→ Written problem:
In the listing below, change "Switch to" to "Go to" and keep every other word as it is.

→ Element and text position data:
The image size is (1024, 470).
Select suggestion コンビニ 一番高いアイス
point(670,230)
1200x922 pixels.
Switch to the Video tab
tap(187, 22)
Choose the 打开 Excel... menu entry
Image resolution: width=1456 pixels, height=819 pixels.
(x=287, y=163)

→ Result below:
The image size is (1024, 470).
Select suggestion コンビニ 一番高いアイス
point(670,230)
1200x922 pixels.
Go to the Video tab
tap(187, 22)
Choose the 打开 Excel... menu entry
Image resolution: width=1456 pixels, height=819 pixels.
(x=287, y=163)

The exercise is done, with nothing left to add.